The pictures we share on Instagram and Facebook are, for most of us, carefully chosen images. Very few people post every picture they take on a vacation or throughout their day. Being selective about what you share online is usually a very good thing. But this self-editing can be dangerous when our audience interprets a collection of photos as a full expression of an experience.
For example, most of the pictures of my kids on Instagram are the funny moments, the smiles, the times I’ve asked them to pose. But it would be a mistake for someone to infer what life as a parent is like based only on my Instagram feed. You won’t see the temper tantrums (usually), the diaper changes, the fights or the time-outs. Just like a wedding album isn’t a portrait of a regular week of marriage, neither are the pictures I share on social media a realistic portrait of my life. And I think that’s okay, as long as my friends understand that my life isn’t all smiling kids and beautiful pictures. It’s fine as long as there are people in my life who truly know me, authentic struggles and all.
The same goes for our recent Campus Ministries NEW trip to Africa. After about 40 hours of return travel, one of the first things most of us did was to share pictures of the trip on Facebook. I posted about 50 pictures on the Campus Ministries NEW page. Those pictures are great. I’m glad we can share experiences like that.
On a mission trip like ours, deciding when it’s appropriate to take or share a picture can be difficult. I tend to err on the side of caution, not wanting someone else’s poverty or pain to become tourism for me–something I share along with pictures of a zebra. But it’s not always a clear line. We were working with a ministry, not traveling as photojournalists. It would have been inappropriate to take a number of pictures during our 2 weeks in South Africa. But you should know it wasn’t all smiling kids with new Bibles and baby elephants walking up to our bus.

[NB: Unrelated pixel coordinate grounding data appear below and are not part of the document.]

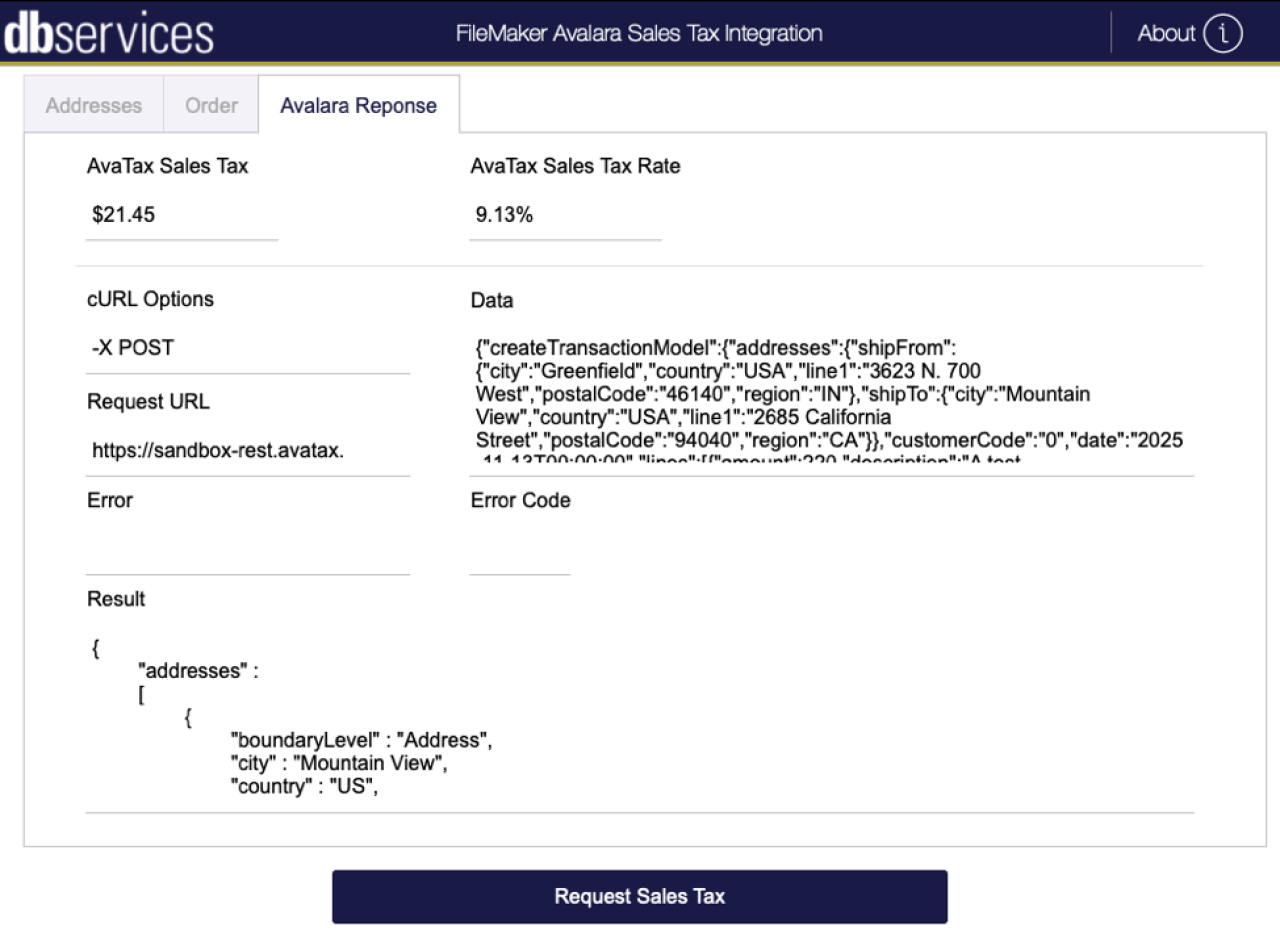Select the Avalara Reponse tab
The image size is (1280, 938).
coord(358,105)
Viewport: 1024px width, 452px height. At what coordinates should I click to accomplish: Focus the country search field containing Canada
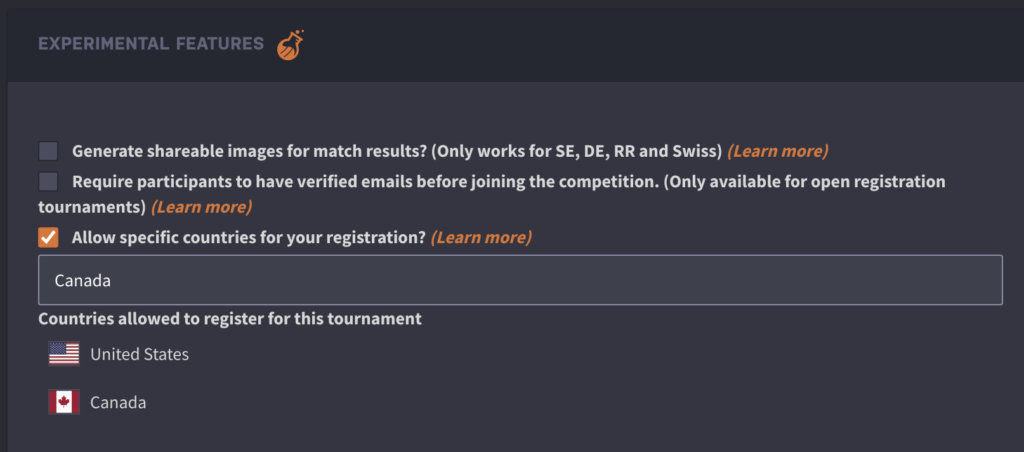520,280
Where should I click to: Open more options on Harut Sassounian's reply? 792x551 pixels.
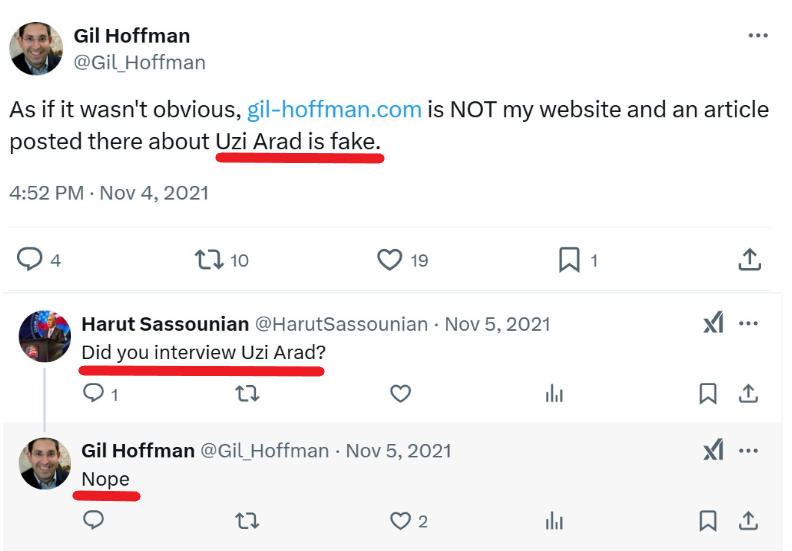coord(748,324)

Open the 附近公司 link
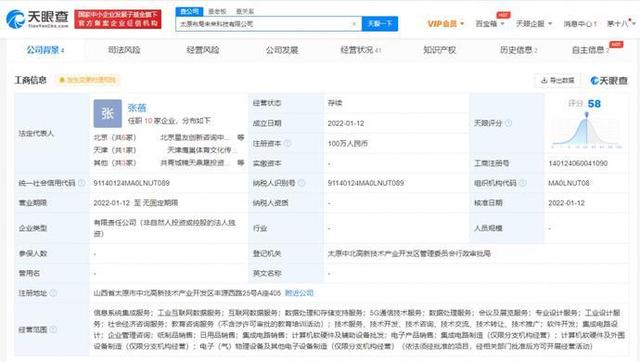299,293
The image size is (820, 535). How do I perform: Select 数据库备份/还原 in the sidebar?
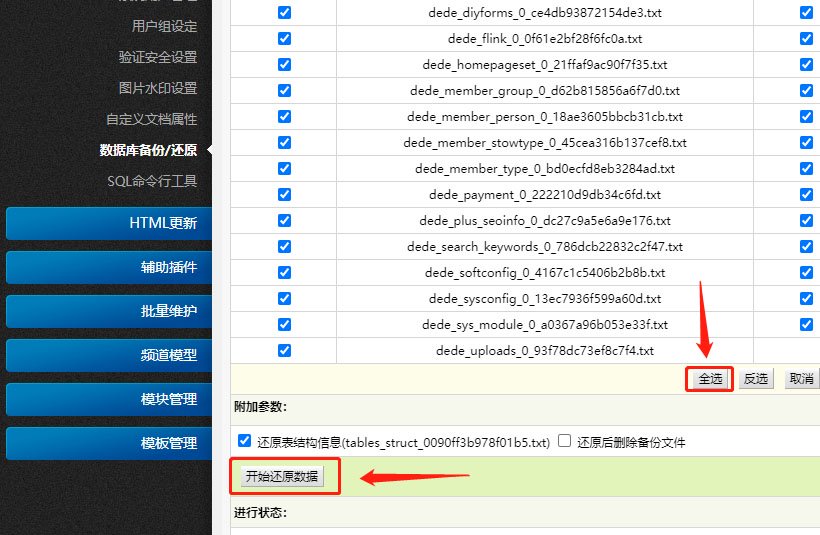coord(148,150)
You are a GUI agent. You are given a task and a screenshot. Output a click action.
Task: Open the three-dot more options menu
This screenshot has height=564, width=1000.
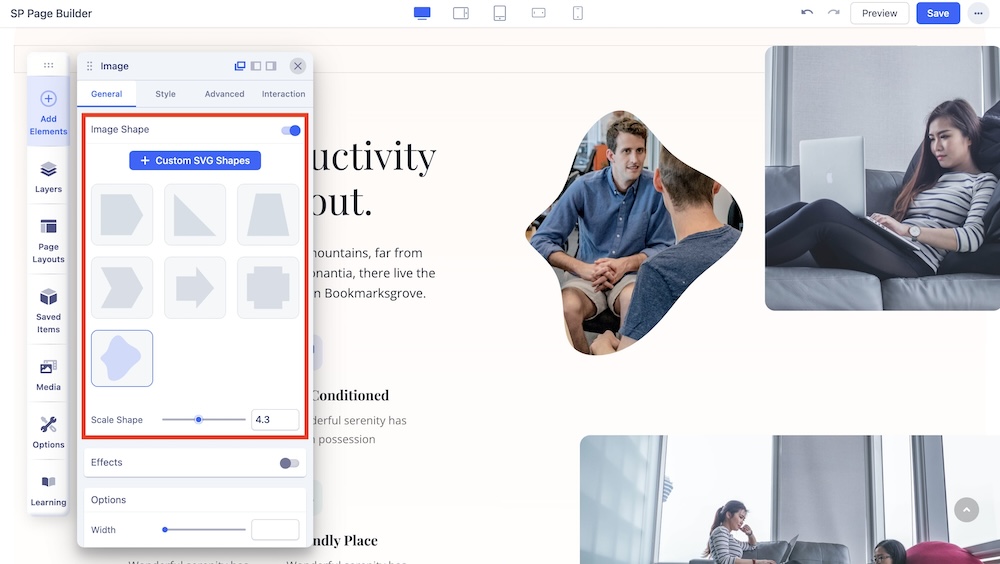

On Facebook you won’t see pictures of the four adults we met and prayed with one morning who are HIV positive. You won’t hear them share with our group how they were infected or listen in as they challenge high school students to make wise decisions. You won’t see the 90 primary school kids crammed into a building that looks like it could collapse any minute. You won’t drive by the impoverished villages or sense the racial tension. You won’t see the toddler we met in a remote hut, who was clinging to his mom with advanced AIDS.
Just as a wedding book and pictures of our kids are incomplete stories of what life is really like, so are the pictures we share of mission trips often incomplete portrayals of the broken world and the difficulty of cross-cultural ministry. And sometimes we minimize the brightness of the gospel by down-playing the darkness of sin and the evil we encounter.

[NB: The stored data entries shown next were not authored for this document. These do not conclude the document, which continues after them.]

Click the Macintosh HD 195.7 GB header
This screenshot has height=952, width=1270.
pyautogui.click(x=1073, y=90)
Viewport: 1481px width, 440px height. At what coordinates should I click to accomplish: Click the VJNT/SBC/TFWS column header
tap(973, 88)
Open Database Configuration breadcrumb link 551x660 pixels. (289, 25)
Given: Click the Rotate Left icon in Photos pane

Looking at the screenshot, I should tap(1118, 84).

Still, there are appropriate times and places for sharing pictures and memories. Enjoy the fun pictures you see from our trip and the many other experiences that will happen the next couple of months. But do me a favor and make a point to really talk to people who went on a mission trip this summer. Learn about the difficulties they faced and ask them what they personally struggled with. There is a real world of pain. There is real darkness. And there is a real Jesus who died and rose again–not to make a decent world a little bit better, but to make a broken world new again.